TL;DR: The sculpted divine reliefs of the Roman period in Lebanon bear witness to themes and motifs that often predate the 1st century BC and are clearly of regional inspiration as discussed by the authors .
Abstract: The sculpted divine reliefs of the Roman period in Lebanon bear witness to themes and motifs that often predate the 1st century BC and are clearly of regional inspiration. Yet Philo of Byblos insisted on the originality and antiquity of the local pantheons. In fact, the treatment of the façade of the temple of Chhîm (2nd century AD) can be compared to the Sidonian naiskoi dated to the 9th-5th century BC. The theme of the winged sun, found in Byblos, Chhîm or Baalbek, of Egyptian inspiration, attests to a long iconographic continuity between ancient Phoenicia and Roman sculpted decorations. The divinities flanked by animals, the so-called Astarte thrones or the figures of priests with conical caps performing on thymiaters confirm the rooting of the representations in an oriental substrate.
TL;DR: In 2010, soit douze ans après le premier film d'Antiquité, Didon, la reine de Carthage, surgit sur les écrans italiens, suivie par diverses relectures de Salam(m)bô : l’opéra et la littérature du xixe siècle, sources d’inspiration essentielle du cinéma européen naissant, fournissent au 7e art les premières images and archétypes concernant Carthage as mentioned in this paper .
Abstract: Si les Phéniciens sont quasiment absents des écrans de cinéma et de télévision, les Carthaginoises et les Carthaginois ont fait leur apparition dès les débuts du cinéma. En 1910, soit douze ans après le premier film d’Antiquité, Didon, la reine de Carthage, surgit sur les écrans italiens, suivie par diverses relectures de Salam(m)bô : l’opéra et la littérature du xixe siècle, sources d’inspiration essentielle du cinéma européen naissant, fournissent au 7e art les premières images et archétypes concernant Carthage, partenaire passionnelle de Rome.

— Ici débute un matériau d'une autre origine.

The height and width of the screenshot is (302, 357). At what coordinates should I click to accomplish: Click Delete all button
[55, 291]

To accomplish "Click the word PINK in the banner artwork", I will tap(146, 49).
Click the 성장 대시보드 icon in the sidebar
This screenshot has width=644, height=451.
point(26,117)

Le cinéma italien construit progressivement un mythe cinématographique de l’étrange et terrifiante Carthage, utile pour fasciner et édifier le spectateur européen en le convaincant de la supériorité nécessaire de la cité romaine et de la justification du destin tragique de la cité punique. Le contexte évolue progressivement après la Seconde Guerre mondiale, avec la multiplication des films américains et anglais mettant en scène la figure renouvelée d’Hannibal, et le développement d’un intérêt progressif pour la représentation des Puniques à l’écran, dans un contexte artistique et technique qui évolue jusqu’au « Nouveau Péplum » du xxie siècle.

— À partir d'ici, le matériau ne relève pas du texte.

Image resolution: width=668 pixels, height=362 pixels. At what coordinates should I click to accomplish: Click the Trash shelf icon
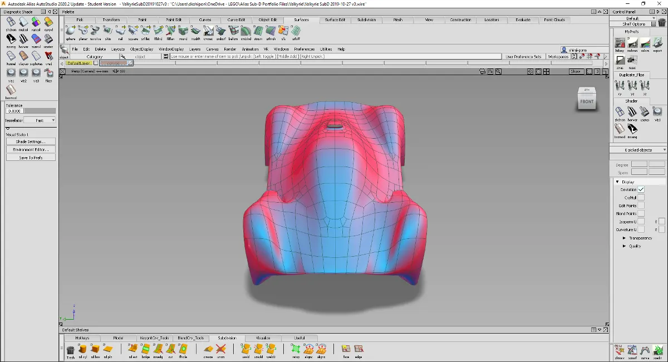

TL;DR: The image of the Carthage punique prend place dans la culture coloniale for souligner une limite identitaire, ou aider à la réflexion sur l'empire as discussed by the authors .

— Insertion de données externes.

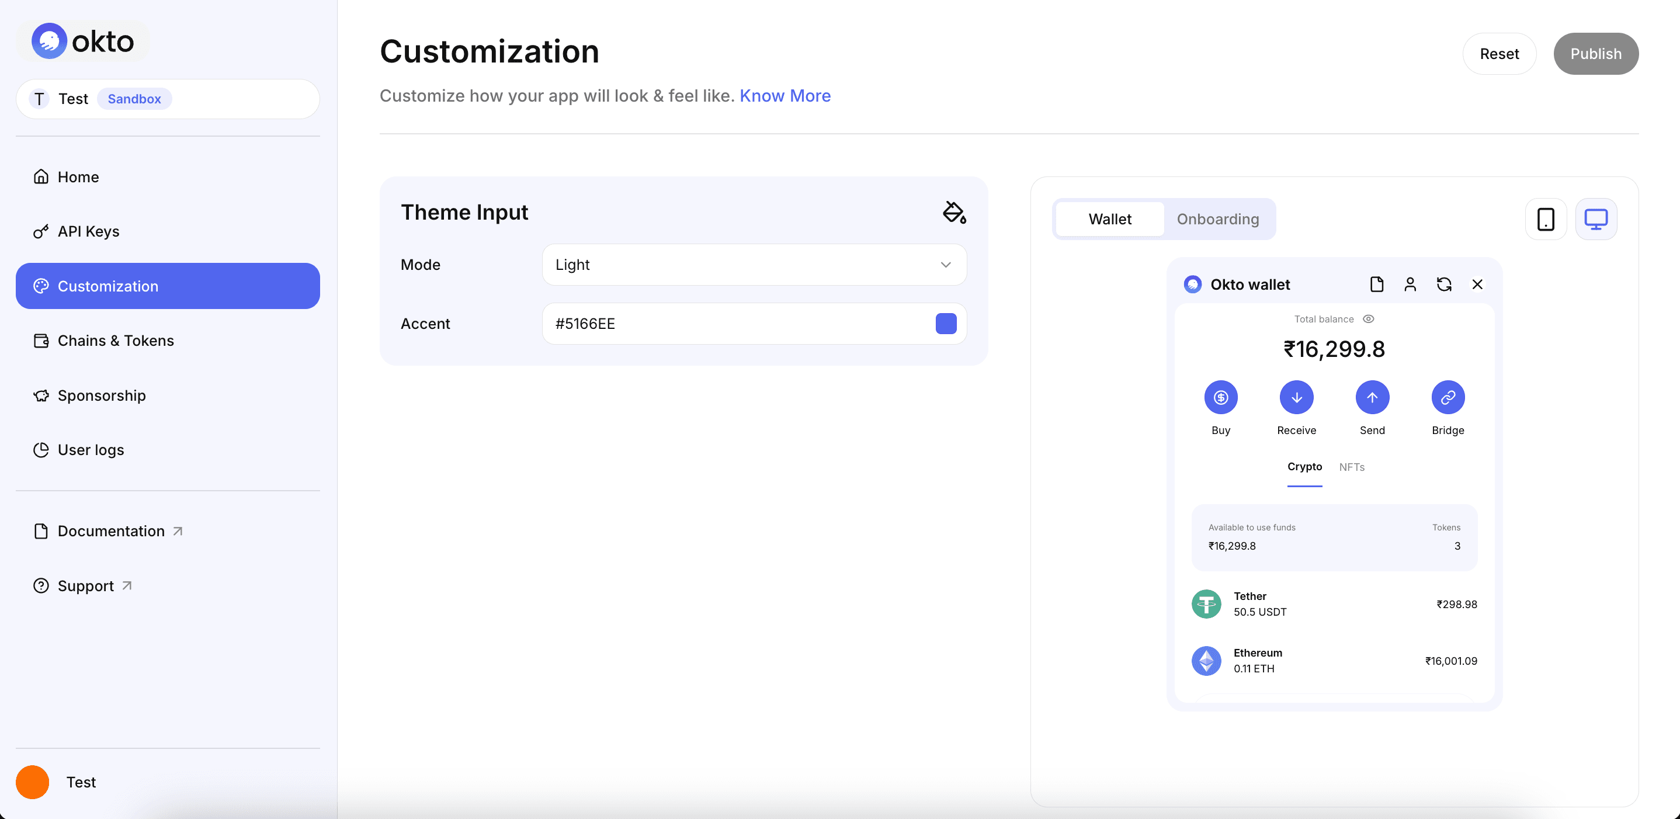
Task: Click the Send icon in the wallet preview
Action: (x=1372, y=397)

Abstract: Positive ou plus souvent négative et orientaliste, l’image de la Carthage punique prend place dans la culture coloniale pour souligner une limite identitaire, ou aider à la réflexion sur l’empire. C’est en utilisant ce terrain documentaire et idéologique balisé par la science coloniale que l’historien al-Mîlî, lié aux Oulémas de Ben Badis, décrit en 1927 une Carthage proche par ses origines orientales de « la personnalité algérienne », et contribuant largement au développement civilisationnel des Berbères qui font la « nation algérienne ». L’affirmation du FLN amènera une vision plus radicale où Carthage rejoint le camp des impérialistes.